В моем распоряжении несколько минут. Успею дочитать пару страниц до следующей главы.
«Старший отключил автоматы управления и сам сел за пульт. Нужно было смотреть в оба, чтобы не столкнуться с одним из искусственных спутников, светящим роем окружавших планету.
…Ее обитатели или все вымерли, или притаились, наблюдая за вторжением неизвестного корабля. Не заметить их не могли: звездолет должен был хорошо просматриваться с поверхности планеты, а по своей конструкции и размерам он резко отличался от искусственных спутников.
Если обитатели вымерли, то все понятно. А если притаились… то по какой причине? Из чувства страха или прирожденной враждебности?..
Стерший и Помощник были в одинаковых скафандрах холодного голубого цвета с небольшими красными спиралями на груди.»
3Пока ребята укладывались на скрипучие койки, я решил наведаться к Бишопу. Когда я сворачивал свой матрац, командир третьего отделения рыжий Стреттон сострил:
— Ты решил идти на ферму с инвентарным имуществом?
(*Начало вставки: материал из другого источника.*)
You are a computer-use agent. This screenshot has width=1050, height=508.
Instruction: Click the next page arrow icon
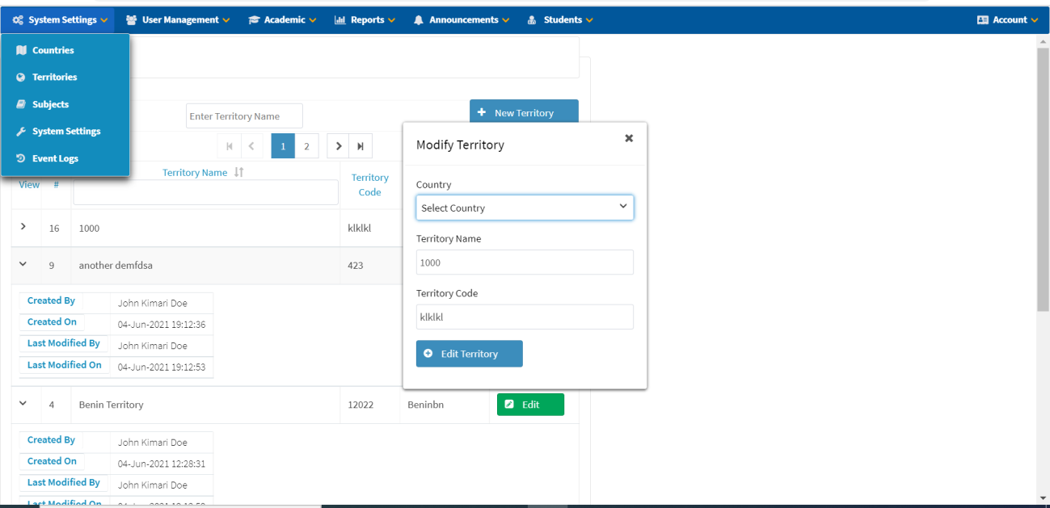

Я послал его, куда следует, и потащился на склад. Моросил липкий дождь. На холодном песке плаца оставались четкие следы. Кухонная труба дымила, как крематорий.
Бишоп сидел в своей конуре и что-то жевал. Сколько его знаю, он всегда жует. Вэсли как-то сделал предположение, что он пережевывает списанные матрацы.
Бишоп вопросительно посмотрел на меня, не переставая работать челюстями, будто перекатывая во рту по кругу мячик от настольного тенниса. Я молча положил ему на край стола три пачки сигарет, каких он в этой дыре так просто не достанет, и сбросил с плеча матрац на пол. Бишоп понял меня и поднялся, а у самого такое выражение на физиономии, словно я ему за какой-то элементарный тюфяк должен был притащить ящик гаванских сигарет.
Бишоп загремел тяжелой дверью склада и махнул рукой куда-то в угол. В темноте я споткнулся о что-то длинное, а он тем временем нашел выключатель. Тускло вспыхнула засиженная мухами лампочка.
Небольшое помещение было битком набито всякой всячиной. Я выбрал себе новый матрац и повернул к выходу. Выбираясь из лабиринта тумбочек, лопат, питьевых бачков, опять споткнулся о то же самое. Рассмотрел… и ругнул Бишопа: не мог убрать его куда-нибудь подальше. На полу между пирамидой ведер и автомобильных скатов стоял оцинкованный гроб.
Бишоп засмеялся.
— Этот не уместился. Они у меня вон у той стены.
Я посмотрел, куда он указывал, и как-то неуютно мне сразу сделалось: до самого перекрытия, где на пыльных стропилах висели связки прокладок и бухта электропроводки, штабелем, как шпалы на привокзальной площади, громоздились гробы.
— Ты что… оприходовать нас всех собрался? — спросил я его, а сам никак не соображу, откуда и когда успел он их столько натаскать.
Бишоп подошел почти вплотную и, подтянув за воротник куртки, задышал мне прямо в лицо — паршивая привычка всех, кто по пять лет не чистит зубы:
— Полный комплект на каждое рыло, будь спокоен! Сегодня они пока не нужны, а завтра — как знать. Ты сможешь дать гарантию, что завтра они не потребуются?
Я не стал давать ему такой гарантии, а только спросил:
— А про себя ты не забыл?
Бишоп не понял.
— Запастись таким же ящиком.
Он даже жевать перестал, а глаза чуть не вывернулись наизнанку: так усиленно переваривал мой вопрос. Теперь ему до вечера хватит материала для размышлений о бренности нашей жизни.
Взвалив матрац на плечо, я последовал к выходу, но возле угла штабеля что-то привлекло мое внимание. Присмотрелся. На узком торце каждого гроба была прибита медная планка с выдавленными словами: «Ноги флаг здесь»…
В казарме ребята из третьего и четвертого отделении уже сопели на все лады. С трудом растолкал Листера.
— Какого черта? — приветствовал он меня.
— Плесни…
— Иди ты… — выругался Листер, поворачиваясь ко мне спиной.